# Why take the Eureka Challenge?

This challenge encourages you and your family to think about **geometry** and about how different **shapes** create structure.

Many structures are made from joining straight pieces together at different **angles**. By creating your own tower you and your family will learn about the **interaction between height, weight**,** and stability**.

How tall can you make your tower?

Watch Richa introduce the Eureka Challenge.

# Connections to real life

Builders and engineers apply maths skills to design and construct houses, bridges and towers.

Melbourne architectural firm Fender Katsalidis used geometry when designing Eureka Tower, a 297.3-metre skyscraper in Melbourne.

# 1. Setting the scene

Strong structures can be seen in nature (think about your own skeleton) and in the things we build.

- What do you and your family already know about structural engineering?
- How do we make structures strong, stable and tall?
- Do the shapes we find in buildings matter?
- What can you learn from structures which are made from joining straight pieces together at different angles?

Check out the video below for more information to get you started.

# Links to the curriculum

# Maths words

**angle** – an angle is the figure formed by two lines sharing a common end, which is called the vertex of the angle (like the corner of a page).

**horizontal** – an object is in a horizontal position if it is lined up with a flat surface.
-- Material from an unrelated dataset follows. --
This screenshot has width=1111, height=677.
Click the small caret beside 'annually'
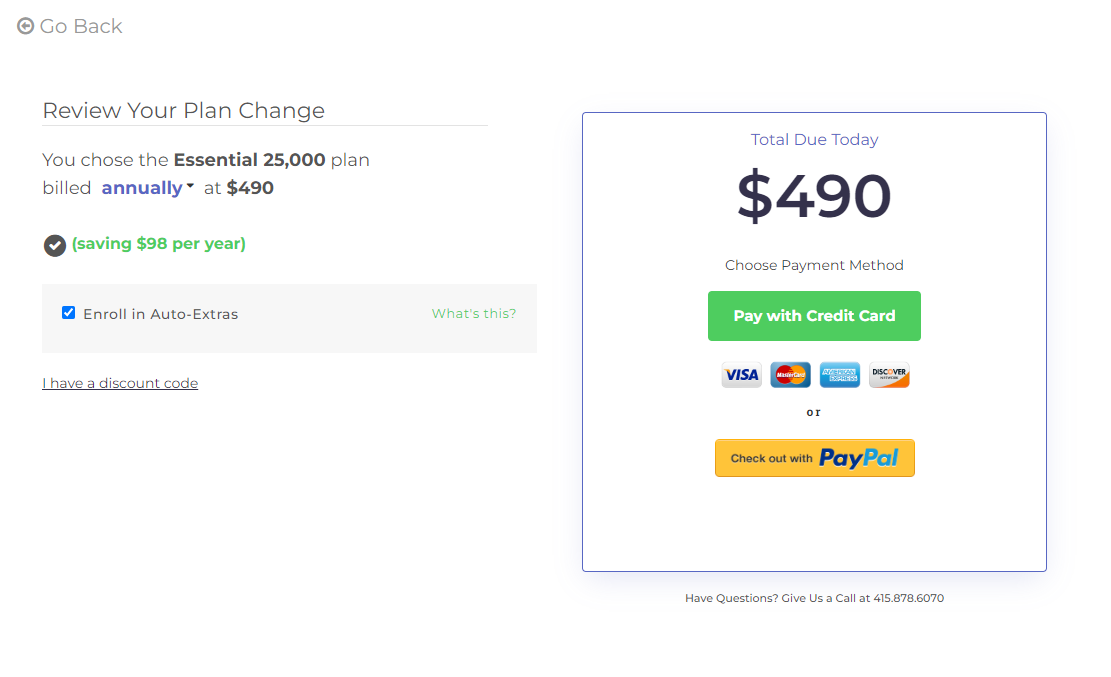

For example, a tabletop or a benchtop is horizontal.

**vertical** – an object is in a vertical position if it runs up or down. For example, a table leg or chair leg is usually in a vertical position.
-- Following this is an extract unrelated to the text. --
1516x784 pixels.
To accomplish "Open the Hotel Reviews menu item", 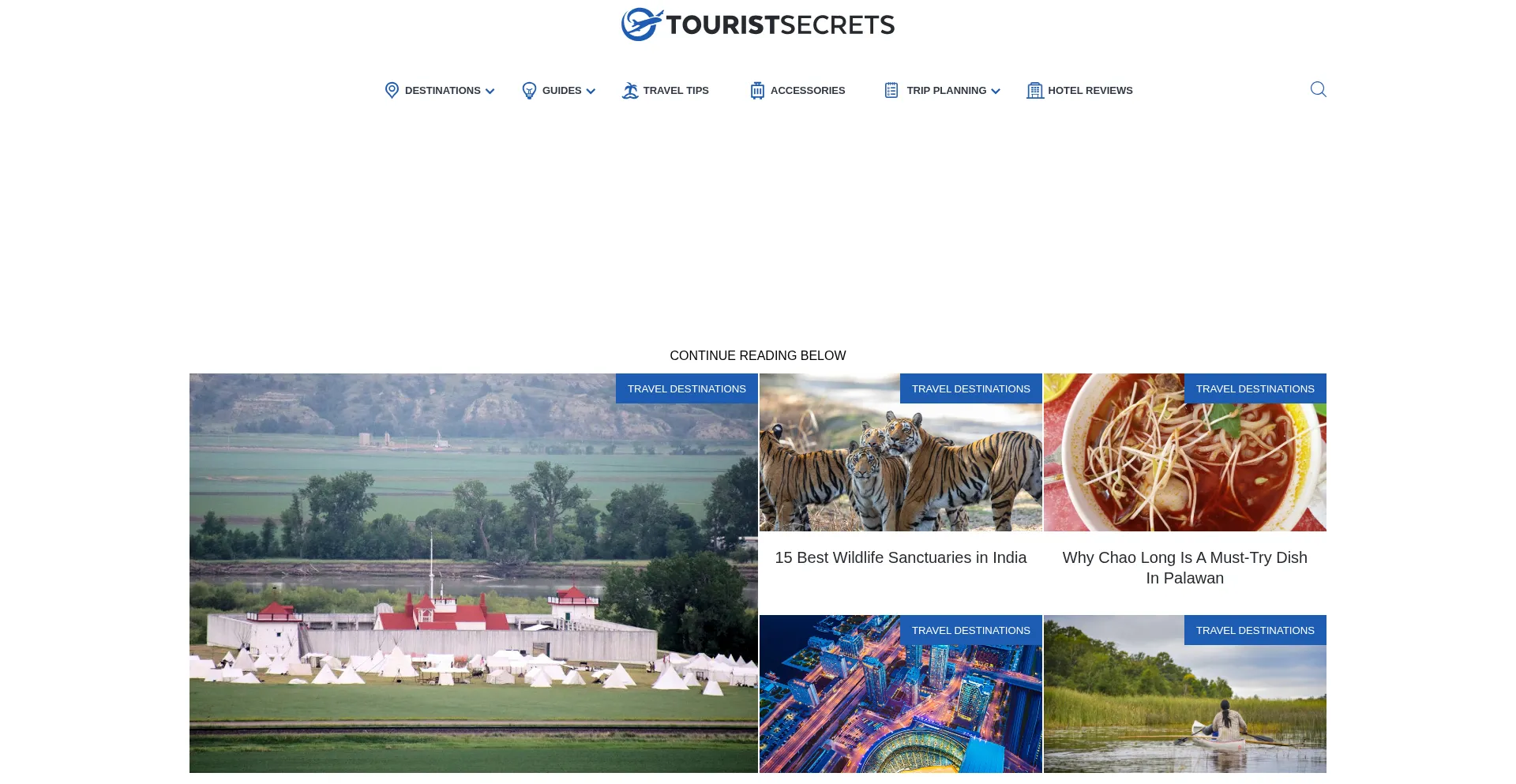I will (1090, 91).
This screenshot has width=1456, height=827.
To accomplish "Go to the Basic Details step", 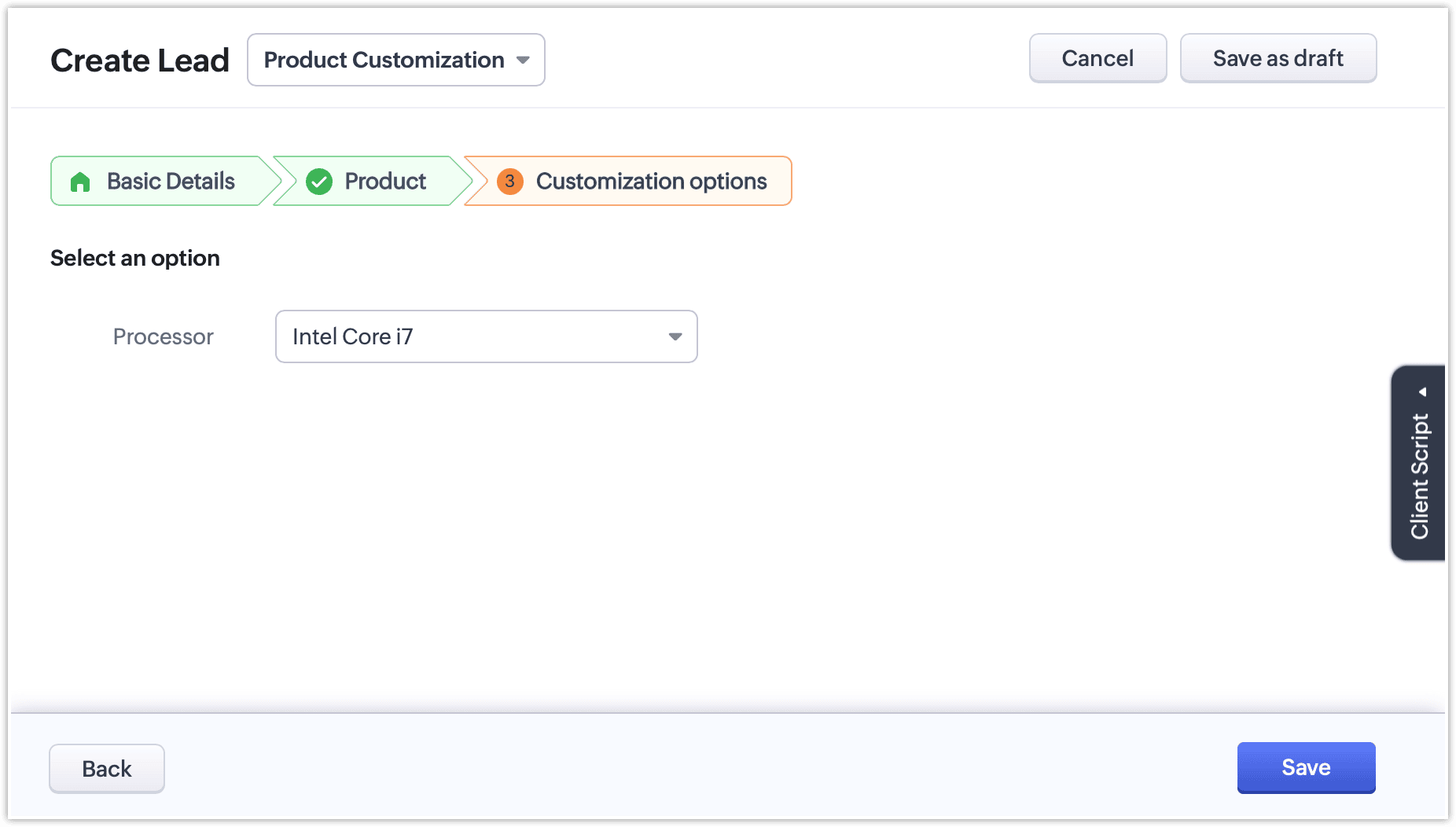I will [x=171, y=182].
Find more maths words in the Glossary.

# 2. The Challenge

**Build the tallest free standing tower you can**.

**Gather your construction team.**You may want to involve a parent, grandparent, brother, sister, or family friend.**Collect as much paper as you like**(think about using old newspapers or junk-mail – no cardboard).**Find some sticky tape, scissors and a tape measure**if you want to measure how tall your finished tower is.**Clear some space**, take as much time as you like, and using the paper, sticky tape and scissors**start building**.**Grab a camera to capture images or video of your tower.****Reflect:**what has building a tower taught you about the interaction between height, weight and stability?

# Advice

If you are stuck, here are some questions and suggestions that might help.

What if you try to build a smaller tower? Can you learn anything from this to help you build a taller tower?

Can drawing a diagram help you design your tower?

You could also try looking for patterns or shapes in existing towers that might help you build yours.

# Gallery

Check out our gallery to see what other families have achieved.

# 3. Keep going

Watch the video below and see what first year engineering students learn when they are challenged to build a one metre paper tower that holds one kilogram. Then see if your family can do the same.

- Now, try this: Using paper and sticky tape, make a bridge that crosses a gap of at least 30 centimetres.
- Will your bridge hold a shoe? Whose shoe could it hold?